→ Exercise task a: Edit the recorded data below, swapping "Twitter" for "X" and keeping every other line unchanged. Omit the pictures from your version.

→ Extracted text:
## BEGIN

The following post by Norm Matloff originally appeared on his blog, Mad(Data)Scientist, on September 15th. We rarely republish posts that have appeared on other blogs, however, the questions that Norm raises both with respect to the teaching of statistics, and his assertion that “R's statistical procedures are centered far too much on significance testing” deserve a second look. Moreover, Norm's post elicited quite a few comments, many of which are at a high level of discourse. At the bottom of this post we have include excerpts from exchanges with statistician Mervin Thomas and with philosopher of science Deborah Mayo. It is well worth reading the full threads of these exchanges as well as those associated with a number of other comments. Norm has been a contributor to the Revolutions Blog in the past. We thank him for permission to republish his post. (Guest post editor, Joseph Rickert).

## END

→ Exercise task b: Continue the editor's note introducing the republished blog post on statistics teaching, starting after its last sentence.

[Recorded data]
## BEGIN

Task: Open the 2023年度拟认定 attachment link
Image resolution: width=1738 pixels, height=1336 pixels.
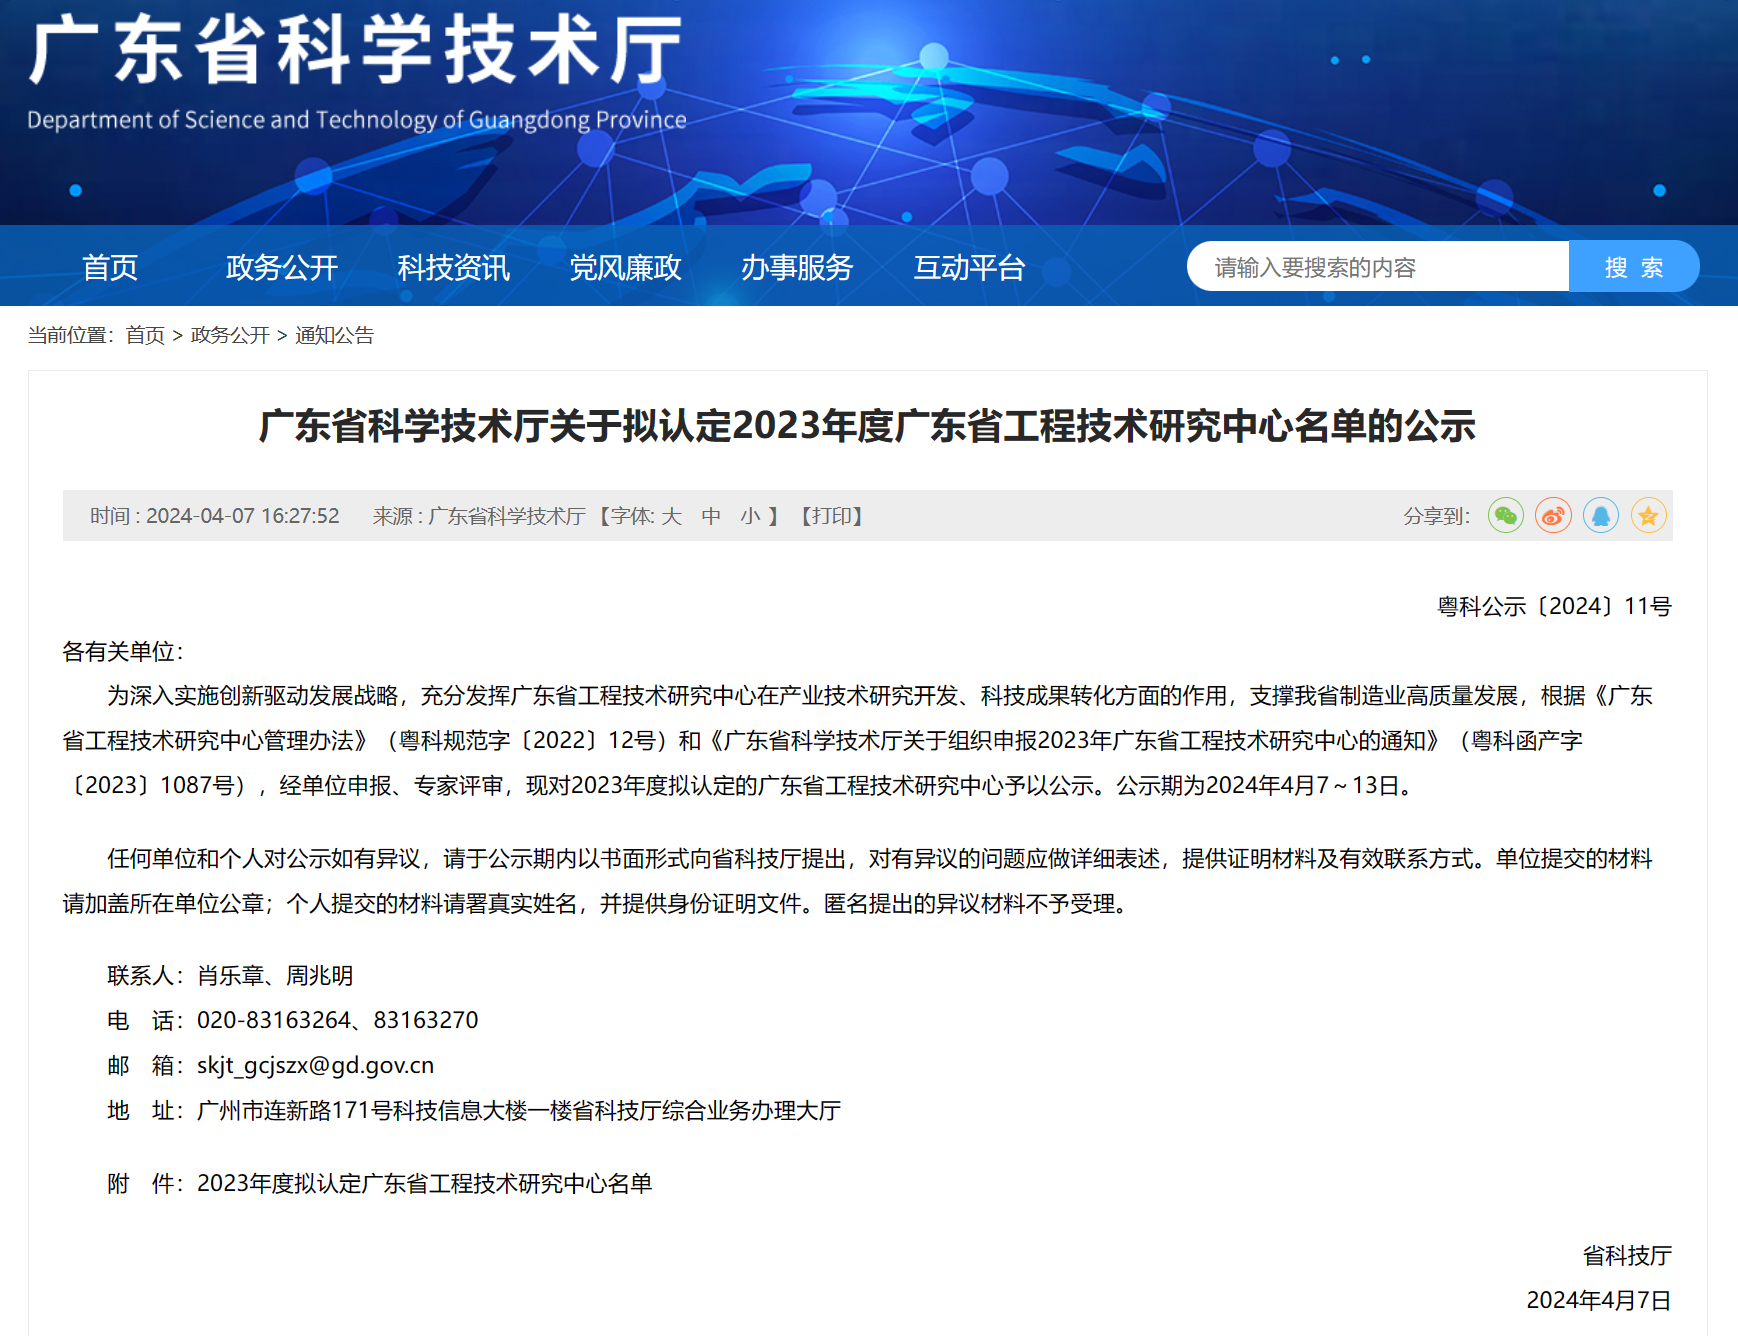Action: (x=424, y=1184)
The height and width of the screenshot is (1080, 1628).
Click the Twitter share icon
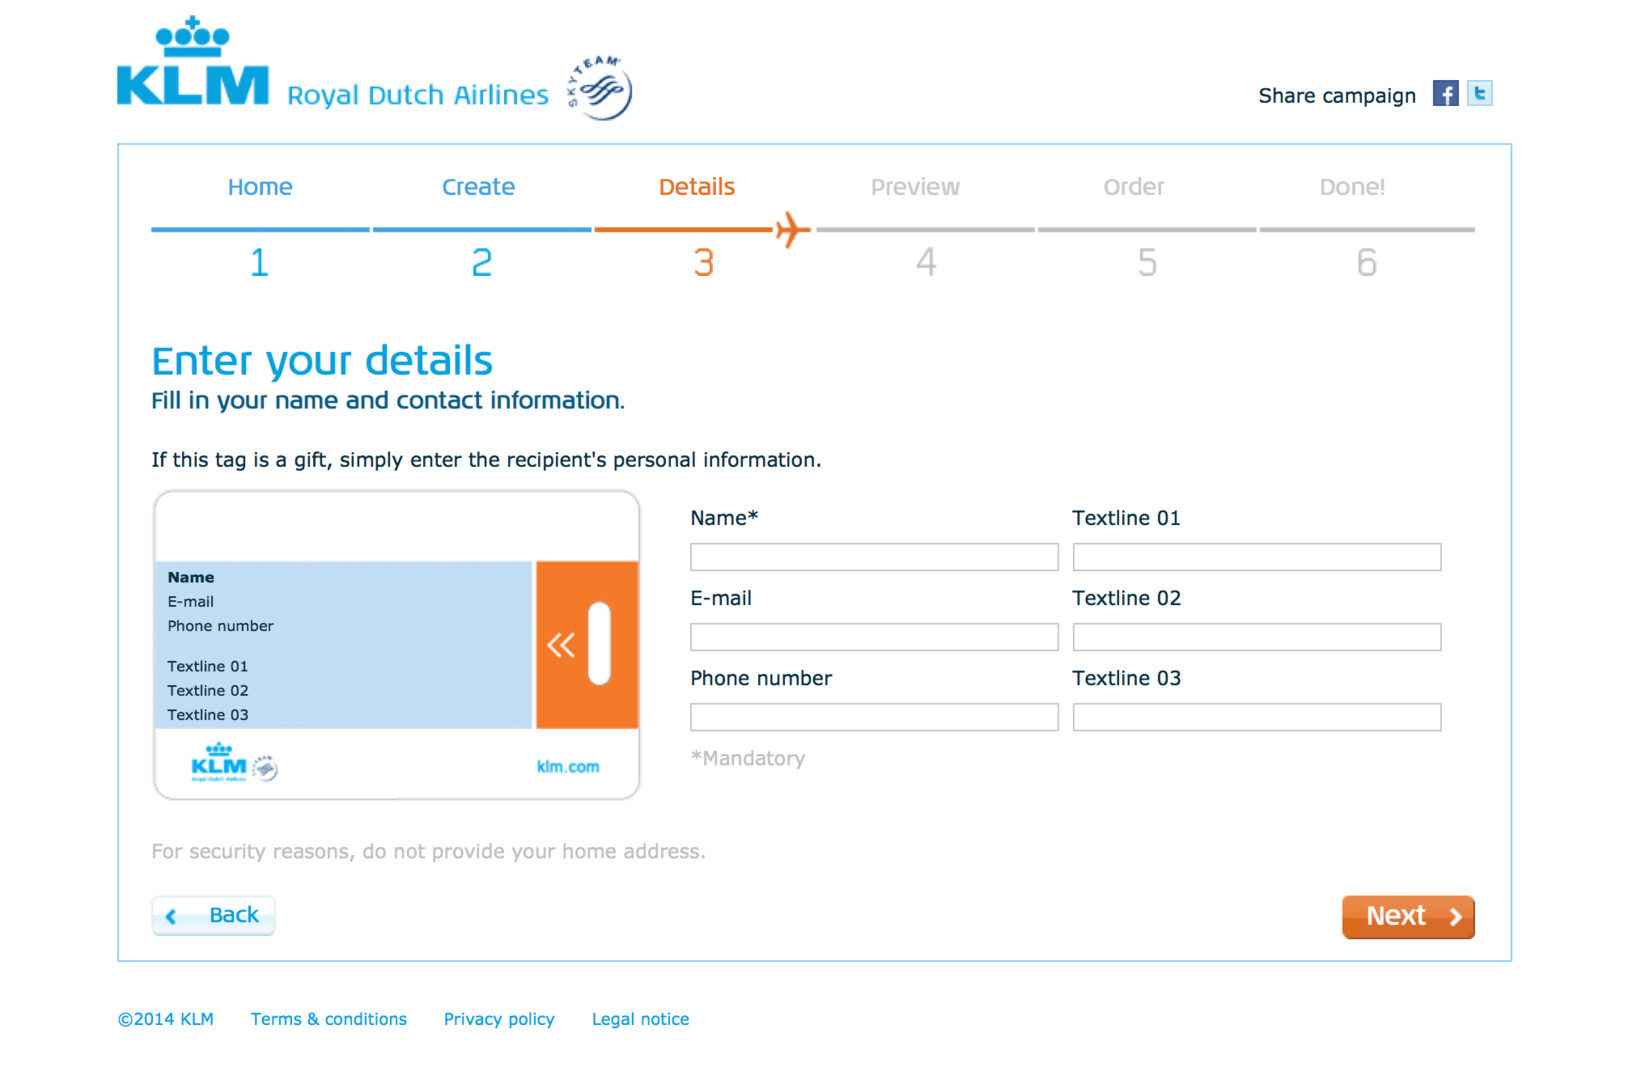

## END

→ Result a:
Task: Open the 2023年度拟认定 attachment link
Image resolution: width=1738 pixels, height=1336 pixels.
Action: (x=424, y=1184)
The height and width of the screenshot is (1080, 1628).
Click the X share icon

→ Result b:
by Norm Matloff
My posting about the statistics profession losing ground to computer science drew many comments, not only here in Mad (Data) Scientist, but also in the co-posting at Revolution Analytics, and in Slashdot. One of the themes in those comments was that Statistics Departments are out of touch and have failed to modernize their curricula. Though I may disagree with the commenters’ definitions of “modern,” I have in fact long felt that there are indeed serious problems in statistics curricula.
I must clarify before continuing that I do NOT advocate that, to paraphrase Shakespeare, “First thing we do, we kill all the theoreticians.” A precise mathematical understanding of the concepts is crucial to good applications. But stat curricula are not realistic.
I’ll use Student t-tests to illustrate. (This is material from my open-source book on probablity and statistics.) The t-test is an exemplar for the curricular ills in three separate senses:
Significance testing has long been known to be under-informative at best, and highly misleading at worst. Yet it is the core of almost any applied stat course. Why are we still teaching — actually highlighting — a method that is recognized to be harmful?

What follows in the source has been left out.